Irra became the first Ugandan to reach an AFL list.

It's been a long journey for 22-year-old Emmanuel Irra — from war-torn Uganda to the rookie list of the Port Adelaide Football Club.
Last month Irra became the first Ugandan to reach an AFL list.
When he arrived in Australia with his family at the age of 11, he had never heard of Aussie rules football.
"Never, because where I come from, Uganda, it's traditionally soccer, so football was very new to me, and it was a very weird sport," Irra said.
But he took to the new code with ease, and excelled during his time at his Adelaide school, Sacred Heart College.
"That's how I got involved, through there, through mates," he said.
"I jumped on board with them and started training and staying at their houses to help me out with transport and things like that."
The powerful midfielder went on to play 38 games for SANFL side South Adelaide, before being picked up as a rookie by Port Adelaide last month through the Next Generation Academy.
"It's something that I've been working really hard towards over the last few years, so I'm just really over the moon and looking forward to the opportunity ahead," Irra said.
The academy is a new initiative by the AFL, aimed at identifying talent and improving pathways, particularly among multicultural and Indigenous communities.

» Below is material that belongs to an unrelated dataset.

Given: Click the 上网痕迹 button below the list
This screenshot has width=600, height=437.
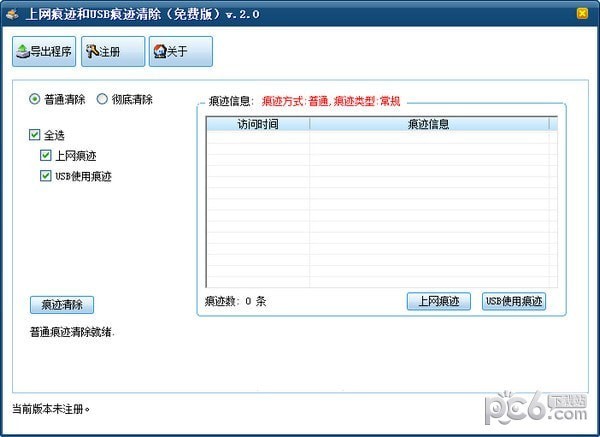Looking at the screenshot, I should (x=438, y=301).
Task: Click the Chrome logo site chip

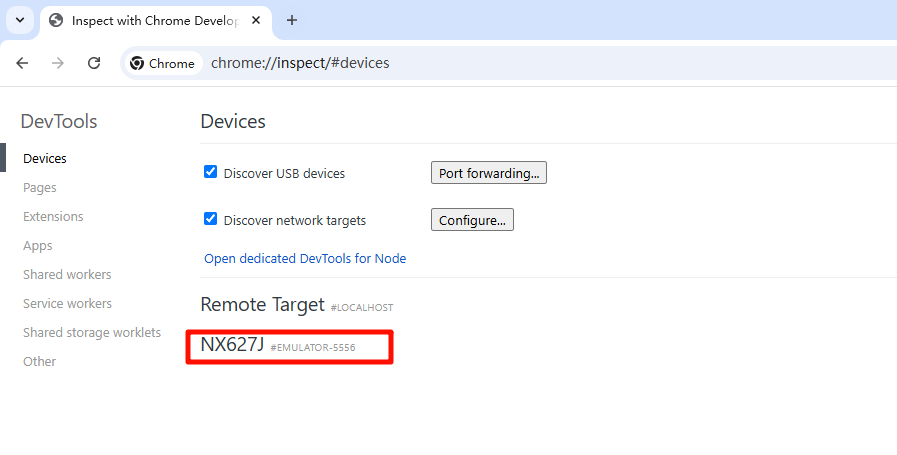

Academy gives young players incredible opportunities: Irra

Director of Academies and three-time AFL premiership player Shaun Hart said the Next Generation Academy takes players aged 11 to 18.

"So there's a much more concentrated focus on creating better pathways for players to come through into the elite level," Hart said.
"Will everyone get there? Probably not, but the reality is the more people we can help on a pathway at an earlier stage, the more likely we see more people continuing to reach the highest levels of AFL football."
Irra said the new academies will provide young players with an incredible opportunity to be part of an elite program.
But he said they will still have to work extremely hard.
"It'll really fast-track them," he said.
"They're going to teach them about training habits, nutrition, how to be an ultimate professional and that's going to be amazing for them, getting it at such an early age.
"[But] there's no free handouts, they have to really make sure that they come here, and want to be a part of the program and dedicate themselves, not here only but away from the club."

Irra 'committed to being the best player'

Hart said he was confident Irra will do all he can to break into the senior side.
"Whether it be in the midfield or down back, I think he'll put some real heat on some players and he'll be desperate to take someone's spot," he said.
"I think it's just his commitment to being the best player and person within the community that he can be will see him become a significant person at Port Adelaide Football Club and in the wider AFL community."
Irra said he was taking it a day at a time.
"I'm just trying to learn as much as I can, and I'm going to to be taking it day by day, speaking to the coaches ... about about what I need to do, where I can improve, and just each day try to get better.